Beginning with the line that has "This screenshot has width=1294, height=924.", write out each line down to the end of the records below exactly, and include no pictures.

┄┄┄┄┄┄

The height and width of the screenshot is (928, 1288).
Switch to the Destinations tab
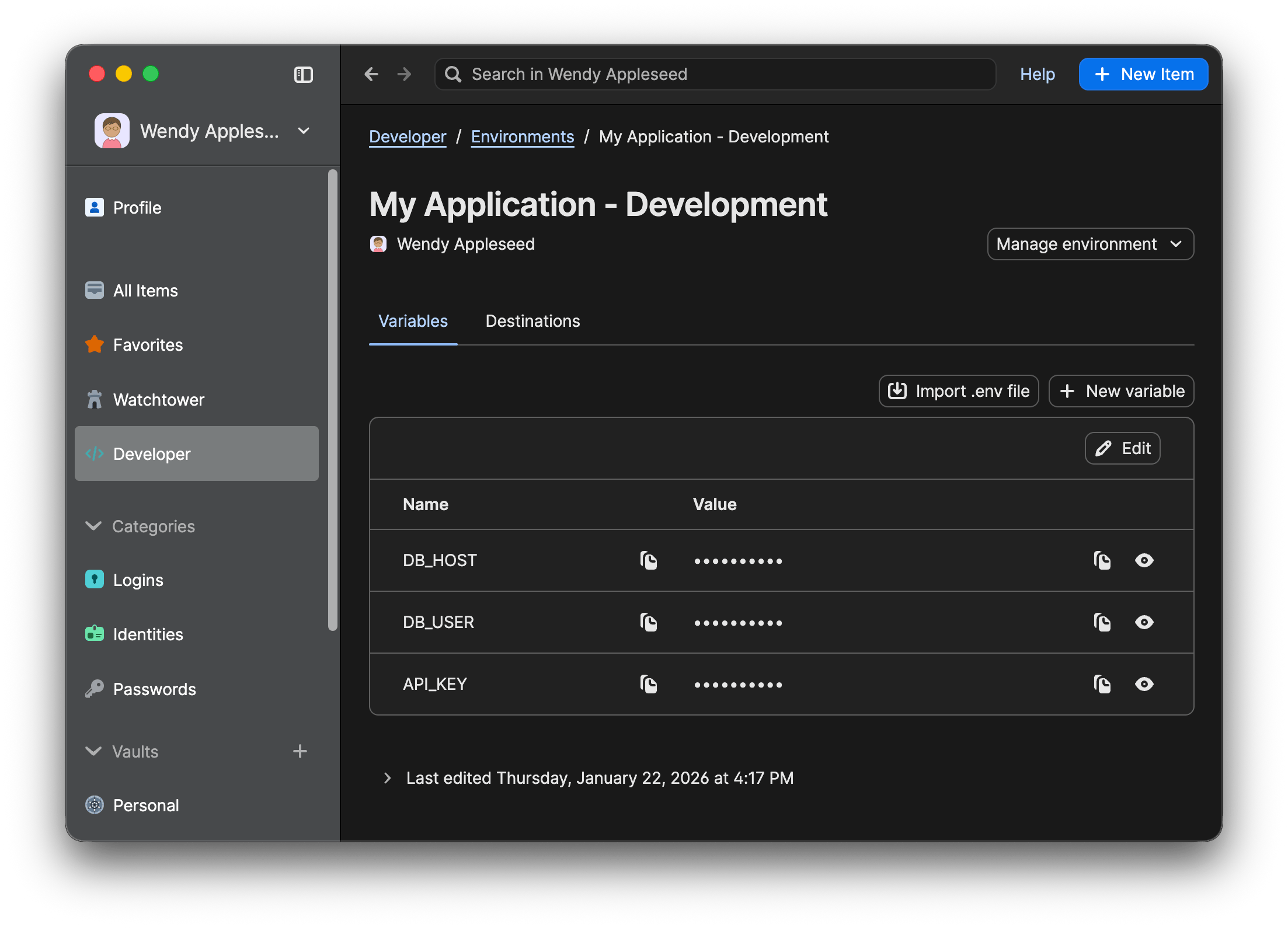[x=532, y=321]
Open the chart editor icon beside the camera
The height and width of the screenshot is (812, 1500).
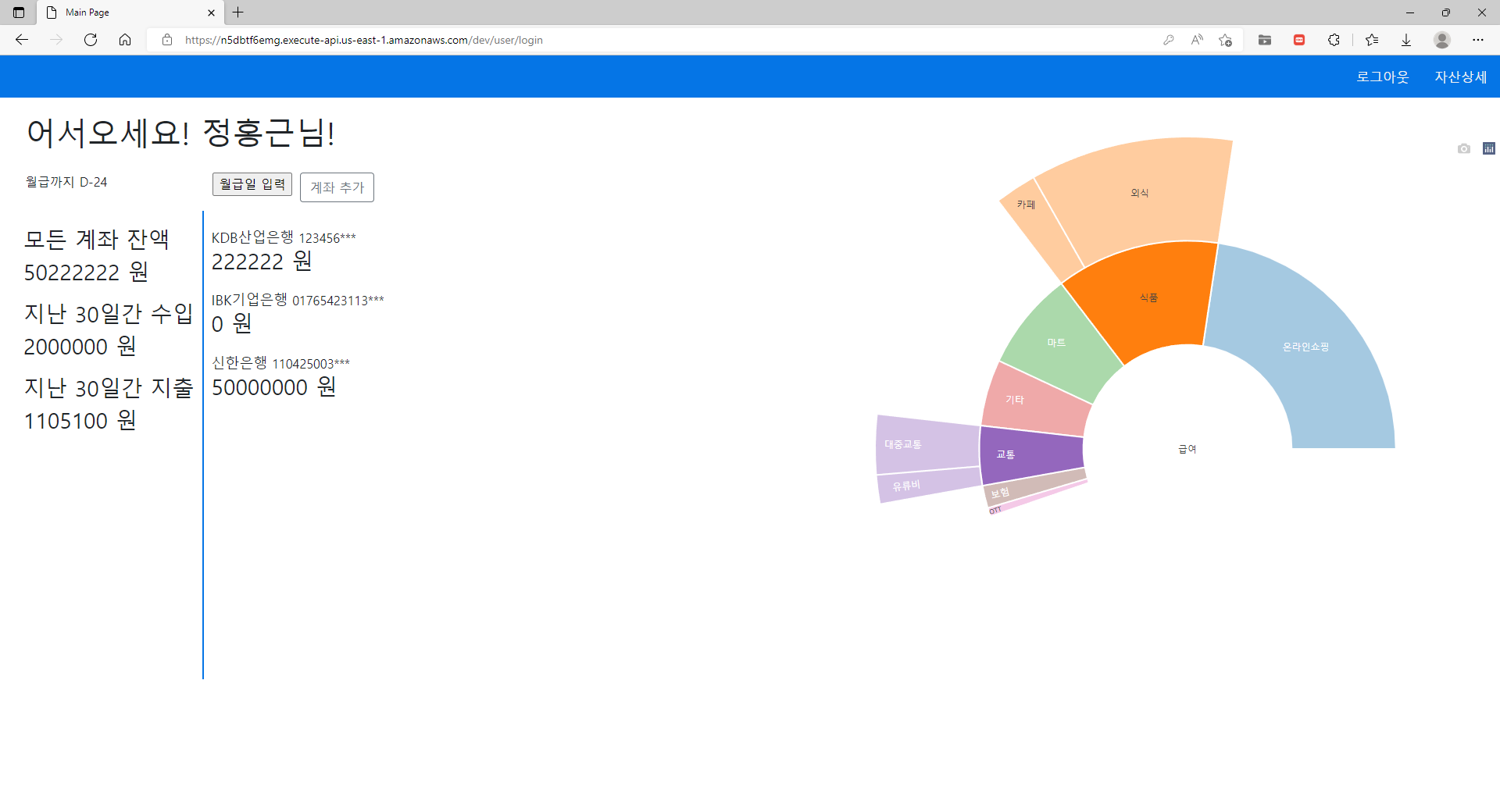tap(1489, 148)
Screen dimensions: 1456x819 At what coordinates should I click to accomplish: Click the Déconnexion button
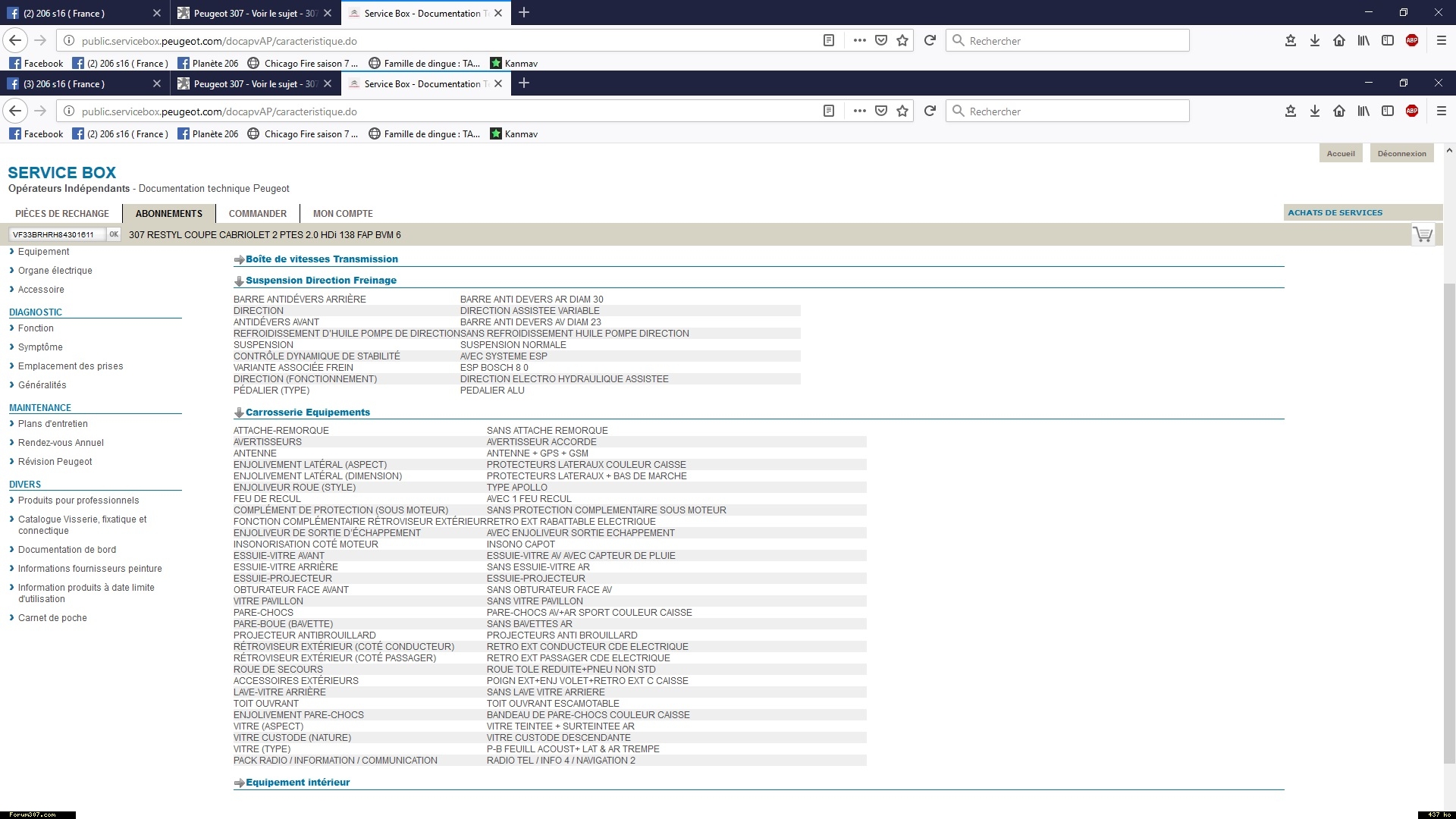1401,154
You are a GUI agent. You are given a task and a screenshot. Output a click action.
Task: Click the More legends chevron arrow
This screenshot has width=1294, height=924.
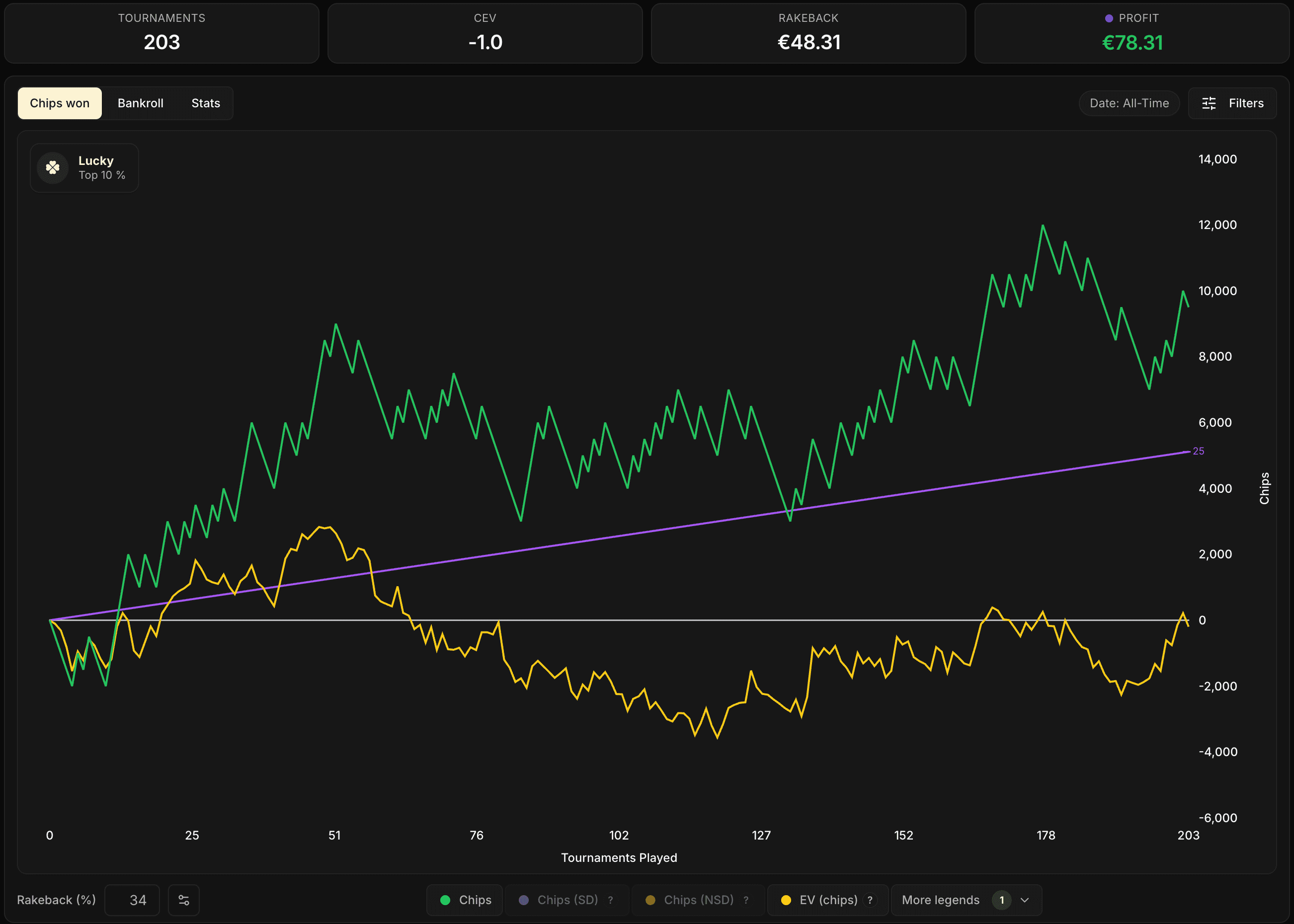click(1025, 900)
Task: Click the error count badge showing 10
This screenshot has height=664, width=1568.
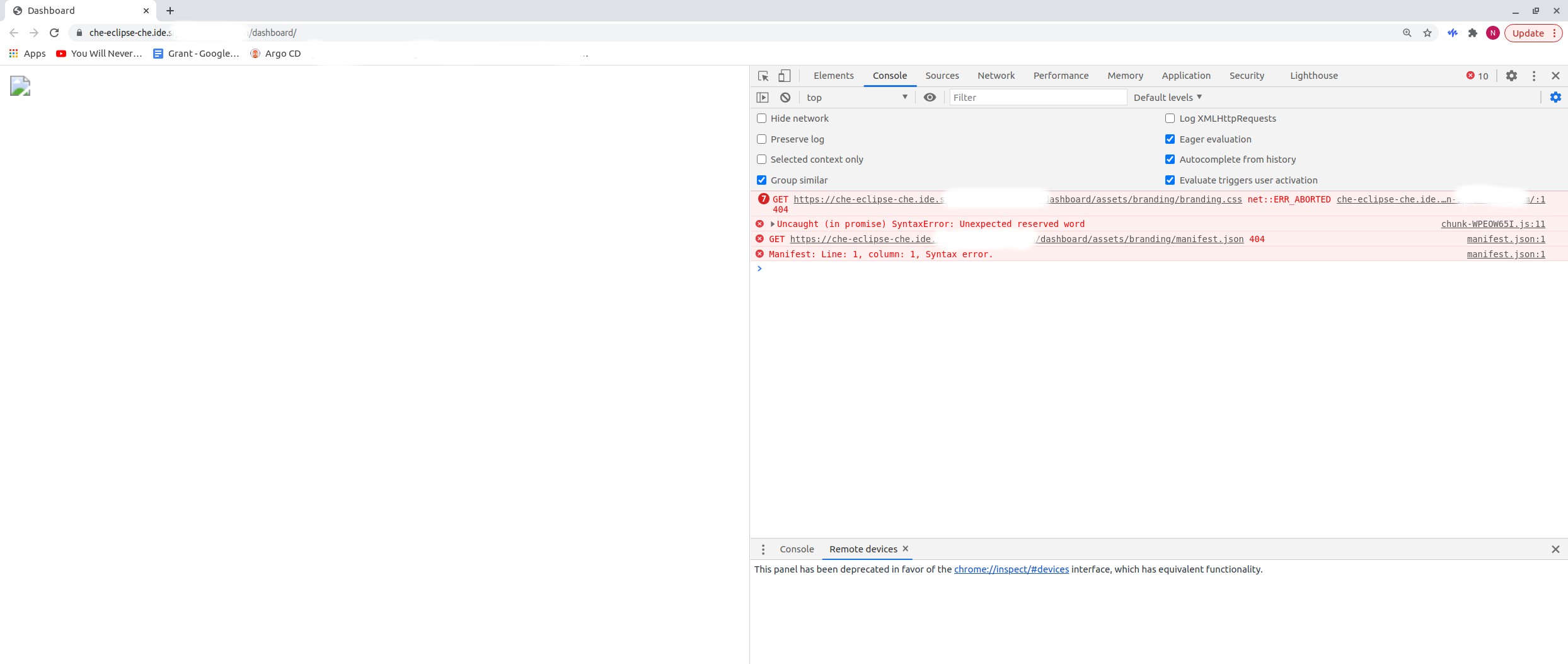Action: tap(1477, 76)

┄┄┄┄┄┄

SOLUTION FOR THIS EXERCISE:
This screenshot has width=1294, height=924.
click(1025, 900)
Task: Click the error count badge showing 10
This screenshot has height=664, width=1568.
Action: tap(1477, 76)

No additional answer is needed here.